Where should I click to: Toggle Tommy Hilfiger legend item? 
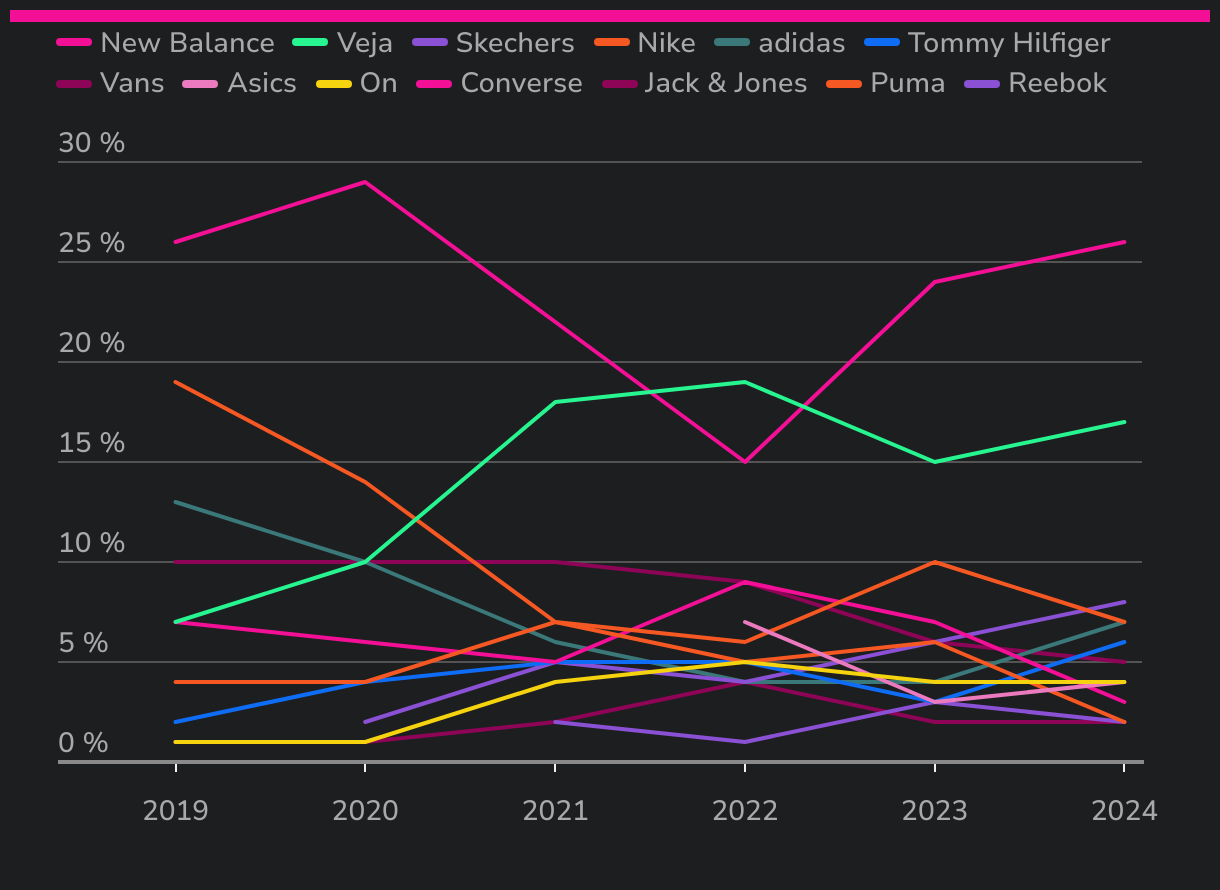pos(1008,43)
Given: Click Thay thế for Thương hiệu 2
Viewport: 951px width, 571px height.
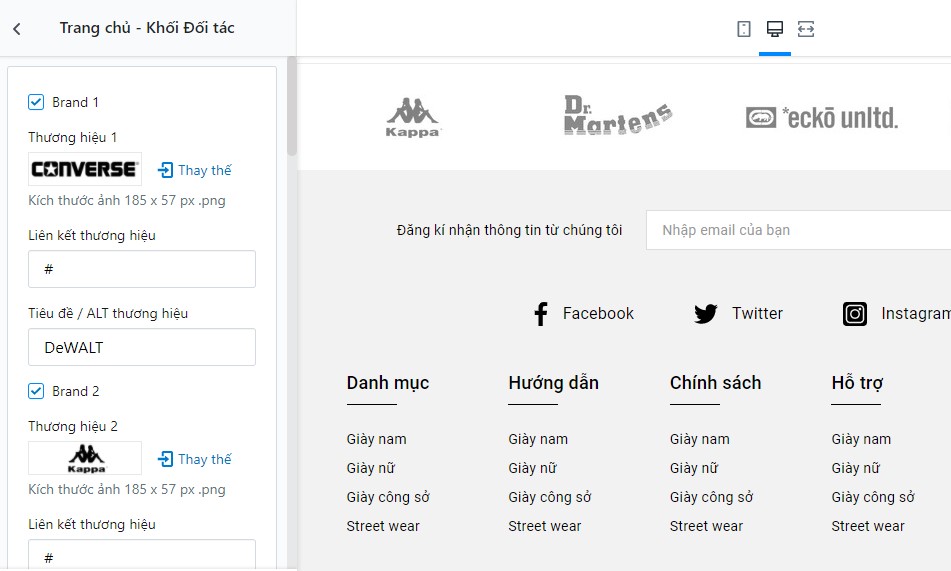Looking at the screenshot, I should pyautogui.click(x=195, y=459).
****************
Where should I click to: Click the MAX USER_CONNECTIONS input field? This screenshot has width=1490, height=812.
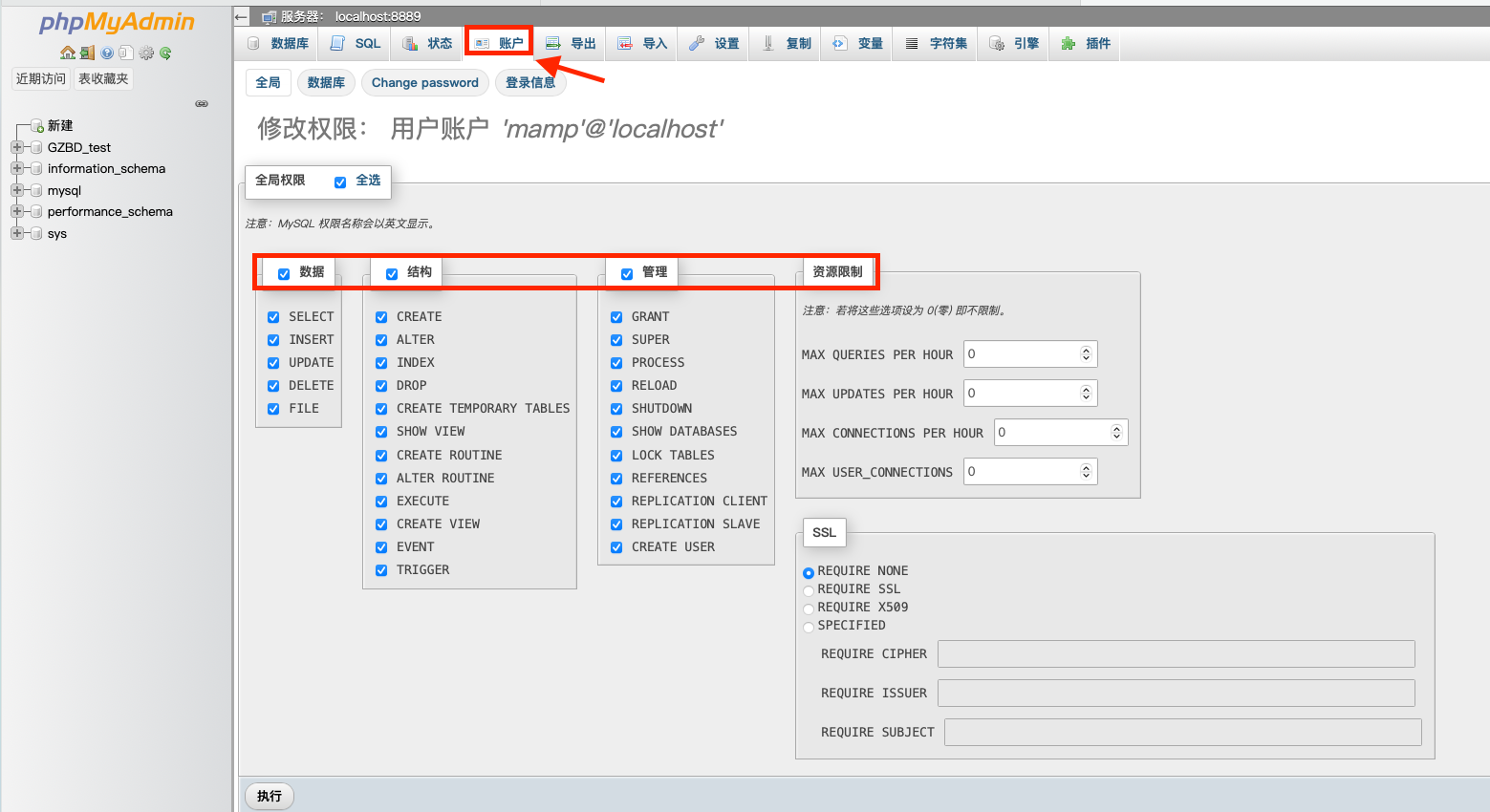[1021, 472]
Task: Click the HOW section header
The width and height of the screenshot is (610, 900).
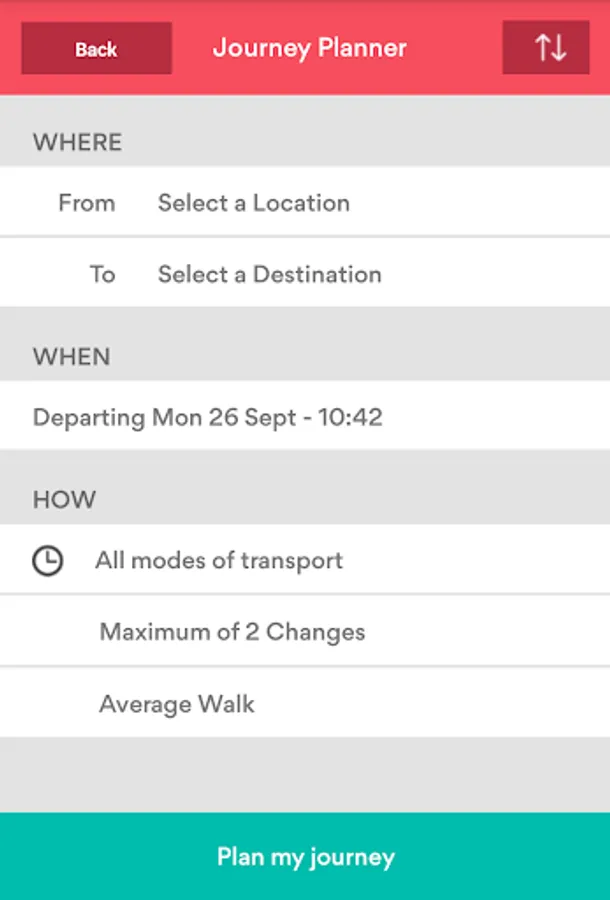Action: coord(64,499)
****************
Requirements: Scale the data from the line containing "Where should I click to: Click" through the line containing "Action: coord(64,499)", both included, by writing those lines out again with their requests and multiplying every coordinate in the answers by 2.45, rounded to whole numbers with halves rounded up. Leave the pictures out and keep everything else unchanged.

Correct answer:
Where should I click to: Click the MAX USER_CONNECTIONS input field? This screenshot has width=1490, height=812.
[2501, 1156]
Task: Click the HOW section header
The width and height of the screenshot is (610, 900).
Action: coord(157,1223)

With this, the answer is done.